PROBLÈMES

Les buvettes sont un support de convivialité et permettent – en marge des événements sportifs, d'un spectacle ou d'un concert – de boire un verre ou de grignoter un morceau. Sous le régime LRDBH/LSD c'est le service du commerce qui octroyait l'autorisation d'exploiter des buvettes temporaires lors des événements culturels ou sportifs. Il autorisait également l'exploitation des buvettes accessoires, temporaires ou permanentes, dans les lieux culturels ou les centres sportifs. L'obtention d'une autorisation pour l'exploitation de ce type de buvette ne posait alors pas de difficultés particulières aux structures cultures ou sportives. Il suffisait que les murs auxquels ces buvettes étaient accessoires ou que l'événement qu'elles venaient compléter soient autorisés pour qu'elles le soient aussi.

La LRDBHD a changé les régimes d'autorisation des buvettes accessoires aux événements de divertissement et aux lieux culturels et sportifs. Pour les buvettes d'événement c'est maintenant les communes qui sont compétentes pour la délivrance des autorisations. Ces buvettes ne nécessitent pas de diplôme particulier et restent donc très accessibles. Par contre pour les lieux culturels ou sportifs obtenir une autorisation pour l'exploitation d'une buvette nécessite maintenant un gérant titulaire d'un diplôme de cafetier et exerçant une gestion personnelle et effective.

Ces nouvelles disposition s'appliquent à toutes les buvettes accessoires aux établissements culturels,  sportifs ou de loisirs qui sont considérées comme permanente même si celles-ci ne sont ouvertes que peu de temps avant et après un concert, un spectacle, un match ou un divertissement.

Elles posent de gros problèmes à de nombreuses structures ou associations qui ne disposent souvent pas d'une personne titulaire d'un diplôme de cafetier en leur sein. L'activité principale des association culturelles ou sportives est autre que la restauration. C'est pourquoi les personnes qui servent aux buvettes varient d'une fois à l'autre, sont parfois bénévoles. Et les petits temps de travail proposés ne sont bien entendu pas de nature à pouvoir satisfaire les attentes d'un professionnel de la restaurations expérimenté. Peut-on raisonnablement attendre d'un bénévole ou d'une personne travaillant quelques heures par semaine de suivre une formation de 4 mois qui coûte près de 4000.-. 

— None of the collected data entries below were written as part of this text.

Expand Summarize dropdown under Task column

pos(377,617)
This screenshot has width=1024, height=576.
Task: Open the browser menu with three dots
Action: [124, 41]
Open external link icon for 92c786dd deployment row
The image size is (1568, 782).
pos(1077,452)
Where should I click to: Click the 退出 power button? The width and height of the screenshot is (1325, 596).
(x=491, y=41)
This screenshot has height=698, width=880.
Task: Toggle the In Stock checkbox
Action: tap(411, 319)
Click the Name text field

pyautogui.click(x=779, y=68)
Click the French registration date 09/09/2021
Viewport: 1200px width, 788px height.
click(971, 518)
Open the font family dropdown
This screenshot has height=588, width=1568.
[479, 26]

Pour encore compliquer l'histoire, la volonté du législateur d'imposer en plus du diplôme la gestion personnelle et effective des buvettes par un seul exploitant  s'accommode très mal des modes de fonctionnement et de gestion associatifs qui  sont par définition collectifs.  Selon le règlement de la LRDBHD, cette gestion personnelle implique de la part de l'exploitant responsable une présence hebdomadaire de 15h  minimum et de très nombreuses autres tâches qui dans la plupart des buvettes de lieux culturels ou sportifs sont reparties entre différentes personnes et souvent dévolues au comité des associations. 

Si rien n'est fait et que la loi demeure si éloignée des réalités du terrain, il ne restera deux options pour de grands nombres de structures culturels et sportifs. Devenir hors la loi ou fermer leur buvette.